Single-dose pharmacokinetics of citalopram in patients with moderate renal insufficiency or hepatic cirrhosis compared with healthy subjects

Objective: To compare the pharmacokinetics of the antidepressant citalopram and its metabolites demethylcitalopram and didemethylcitalopram in subjects with moderate renal insufficiency and subjects with hepatic cirrhosis with that in healthy subjects. Methods: Pharmacokinetic parameters from three individual, open-label, phase I trials were derived following single oral or intravenous citalopram dose (40 mg) to healthy subjects and a single oral dose (20 mg) to patients. Serum and urine concentrations of citalopram and metabolites were determined using a validated HPLC method. Results: The absolute bioavailability of citalopram tablets in healthy subjects was 80%. The renal clearance was a minor component (< 20%) of the total elimination of citalopram. Serum C-max and t(max) for citalopram were essentially unaffected by the occurrence of renal or hepatic disease.
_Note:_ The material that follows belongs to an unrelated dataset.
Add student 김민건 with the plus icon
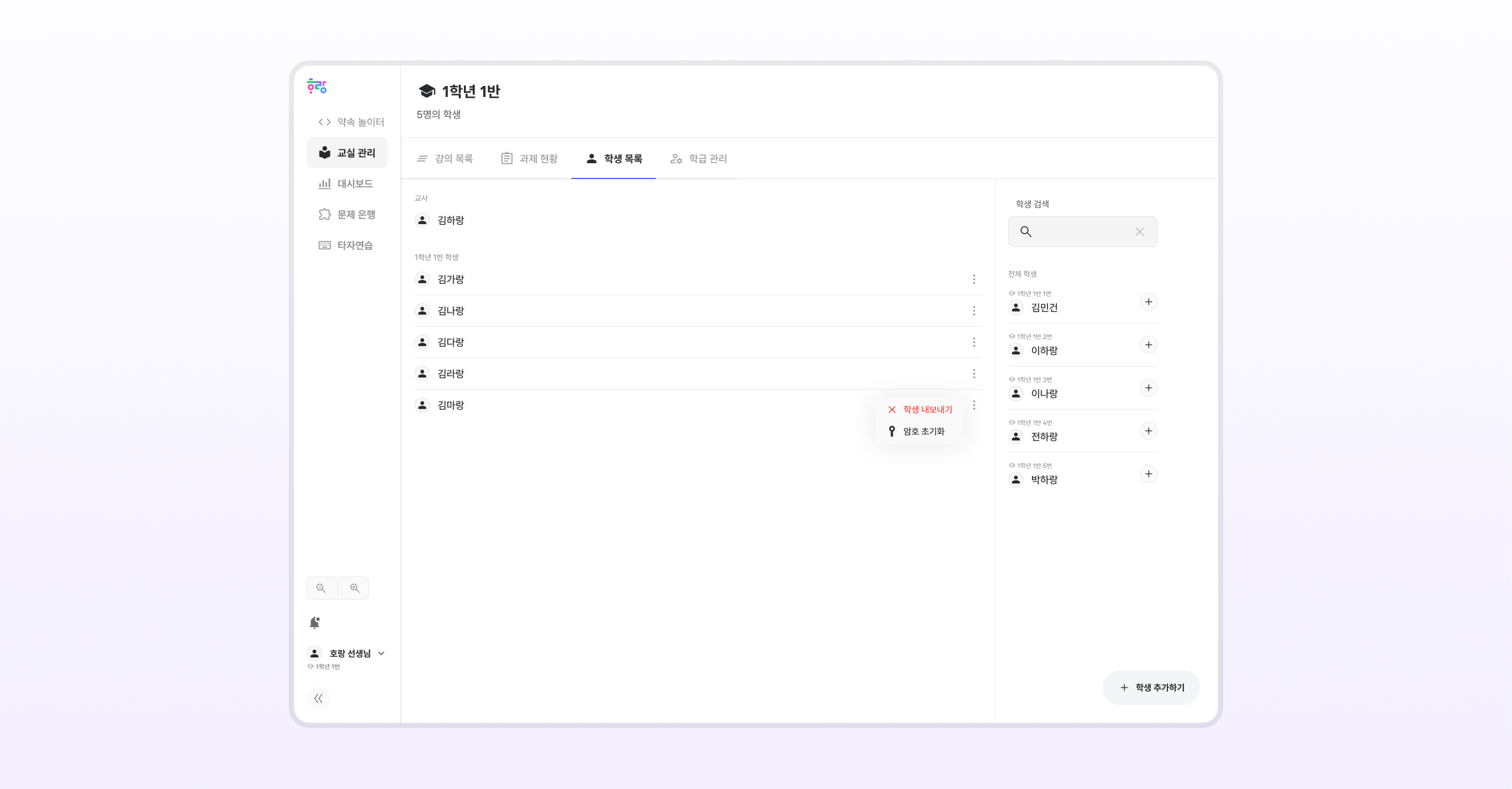The image size is (1512, 789). click(1148, 302)
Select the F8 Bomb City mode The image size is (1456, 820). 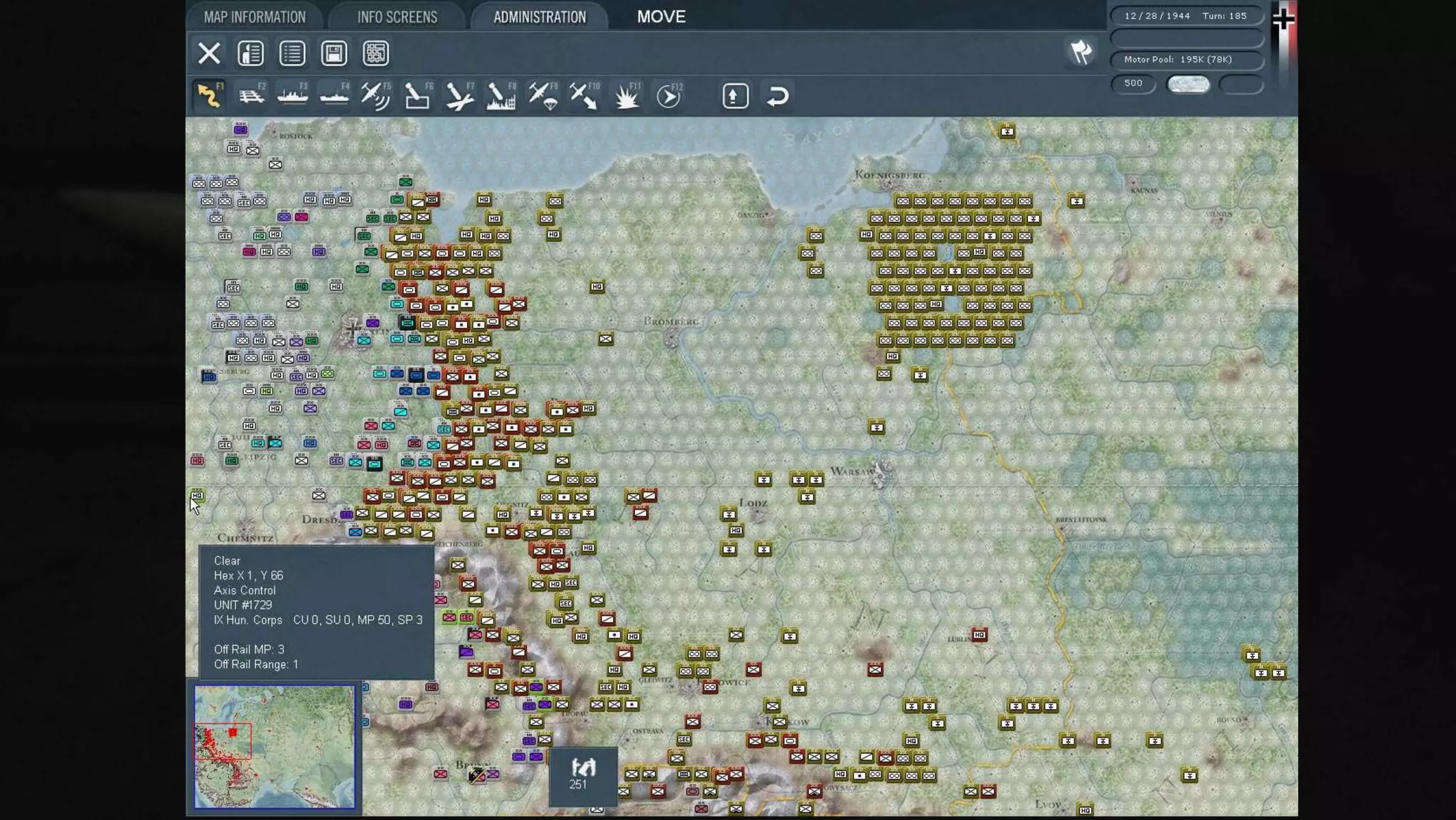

In comparison with healthy subjects, renal impairment was associated with a significant reduction in the renal elimination of citalopram and its two metabolites and a slight prolongation of serum citalopram t(1/2) (49.5 h vs 36.8 h in healthy subjects). Cirrhosis resulted in significant decrease in citalopram CLoral (0.21 vs 0.33 l.h(-1).kg(-1) in healthy subjects) and increase in V-z.f(-1), with an approximately twofold increase in t(1/2) (83.4 h vs 36.8 h in healthy subjects). Indices of renal (creatinine or Cr-51-EDTA clearances) and hepatic (galactose elimination capacity or Child-Pugh score) function were poor predictors of the changes in the pharmacokinetics of citalopram and its metabolites in these populations. Conclusion: No reduction of citalopram dosage is warranted in patients with moderately impaired renal function. However, that may not apply for patients with severe renal failure. In patients with impaired hepatic function, prescription of a lower dosage of citalopram may be appropriate.